Professional Software Consulting

Bellsouth Mobility/Cingular Wireless/AT&T

2000-2006

Enterprise Systems

I was hired by Matrix Resources as a contractor to work for Bellsouth Mobility. Bellsouth's attitude was that contractors were easier to deal with than employees for a variety of reasons, and so most of us were contractors. I believe out of 28 people in our department, 25 were contractors. All this changed when Bellsouth Mobility merged with SBC wireless and changed names to Cingular. Contractors were highly encouraged to convert to be full time employees, and this I did. Several aquisitions later, I was an employee of AT&T.

Picture courtesy of Michael Pugh, www.globalgiants.com

The system I worked on was a middleware system responsible for retail activations. Originally developed in the early 1990's, it acted as a staging area for credit and activation activity for new customer signups, and was distinct from the billing system. The system was designed for 99.95% availability, and was especially designed to ensure that even if the billing or provisioning systems were unavailable, Cingular could still sell phones. Activations were cached in the system up until the point where the billing system could accept the requests again.
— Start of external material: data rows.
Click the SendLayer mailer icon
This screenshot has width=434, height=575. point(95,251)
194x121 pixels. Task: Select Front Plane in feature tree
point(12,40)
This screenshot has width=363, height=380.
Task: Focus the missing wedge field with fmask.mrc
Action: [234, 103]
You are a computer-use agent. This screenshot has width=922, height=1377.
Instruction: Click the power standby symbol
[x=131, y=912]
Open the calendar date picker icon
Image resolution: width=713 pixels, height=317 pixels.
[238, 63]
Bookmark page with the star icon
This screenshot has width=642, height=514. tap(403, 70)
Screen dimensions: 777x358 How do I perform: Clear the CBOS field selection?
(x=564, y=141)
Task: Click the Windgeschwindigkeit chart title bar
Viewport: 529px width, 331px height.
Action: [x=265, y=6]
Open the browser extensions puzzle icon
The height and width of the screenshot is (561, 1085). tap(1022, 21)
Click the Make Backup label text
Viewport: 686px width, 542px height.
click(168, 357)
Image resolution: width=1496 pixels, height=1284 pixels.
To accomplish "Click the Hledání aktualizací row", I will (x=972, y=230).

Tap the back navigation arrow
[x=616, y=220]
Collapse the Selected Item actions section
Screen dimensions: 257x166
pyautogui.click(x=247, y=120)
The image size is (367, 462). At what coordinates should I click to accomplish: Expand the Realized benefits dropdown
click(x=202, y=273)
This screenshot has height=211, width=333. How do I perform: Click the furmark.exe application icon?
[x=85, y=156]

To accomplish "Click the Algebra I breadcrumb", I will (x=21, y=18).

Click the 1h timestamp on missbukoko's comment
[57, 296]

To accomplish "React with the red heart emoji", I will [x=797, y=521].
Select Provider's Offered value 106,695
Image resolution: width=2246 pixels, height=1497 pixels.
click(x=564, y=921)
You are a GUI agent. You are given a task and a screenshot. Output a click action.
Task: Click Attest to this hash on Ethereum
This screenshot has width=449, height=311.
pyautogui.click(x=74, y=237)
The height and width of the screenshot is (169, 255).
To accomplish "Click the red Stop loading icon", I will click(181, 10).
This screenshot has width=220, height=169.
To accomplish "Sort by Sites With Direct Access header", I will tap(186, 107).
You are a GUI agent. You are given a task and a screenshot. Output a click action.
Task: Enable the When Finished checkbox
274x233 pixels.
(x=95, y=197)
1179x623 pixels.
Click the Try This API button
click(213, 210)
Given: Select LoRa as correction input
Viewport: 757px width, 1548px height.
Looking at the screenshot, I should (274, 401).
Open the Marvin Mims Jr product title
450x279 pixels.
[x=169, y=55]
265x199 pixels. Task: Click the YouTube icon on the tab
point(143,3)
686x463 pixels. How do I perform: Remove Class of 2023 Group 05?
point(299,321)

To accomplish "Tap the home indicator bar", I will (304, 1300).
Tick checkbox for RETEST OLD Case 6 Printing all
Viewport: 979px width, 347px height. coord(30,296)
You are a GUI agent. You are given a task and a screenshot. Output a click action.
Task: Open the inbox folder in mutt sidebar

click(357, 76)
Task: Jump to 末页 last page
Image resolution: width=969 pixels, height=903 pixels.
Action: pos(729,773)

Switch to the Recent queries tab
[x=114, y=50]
The core of the system was written in C and unix shell scripts, with over 30 distinct sub-systems to enable the various business rules and enable scalability and extensibility. It was a fascinating system, being created by very talented architects to handle very heavy loads quickly. It used an ISAM database as opposed to a database server primarily for speed reasons: at the time, the architects didn't want to introduce the latency issues associated with waiting for a database server to respond. In addition to the middleware servers, it also communicated with the credit authorization system, Bellsouth LandLine (the parent company), and Equifax.

The machines on which we ran the code were the largest Solaris boxes available at the time. At the time I left, each of the production boxes had 24 CPU's and 32 GB of memory. Because the system was not designed as a long-term datastore, the amount of disk allocated in the SAN was relatively minor - perhaps 200 GB or so, but it had to be fast. While it was initially fun to work on a machine that cost more than my house, I learned that the price of these large systems came in keeping them up. While our application was designed for 99.95% availability, it didn't always achieve that. There are many things that can go wrong that have nothing to do with your code.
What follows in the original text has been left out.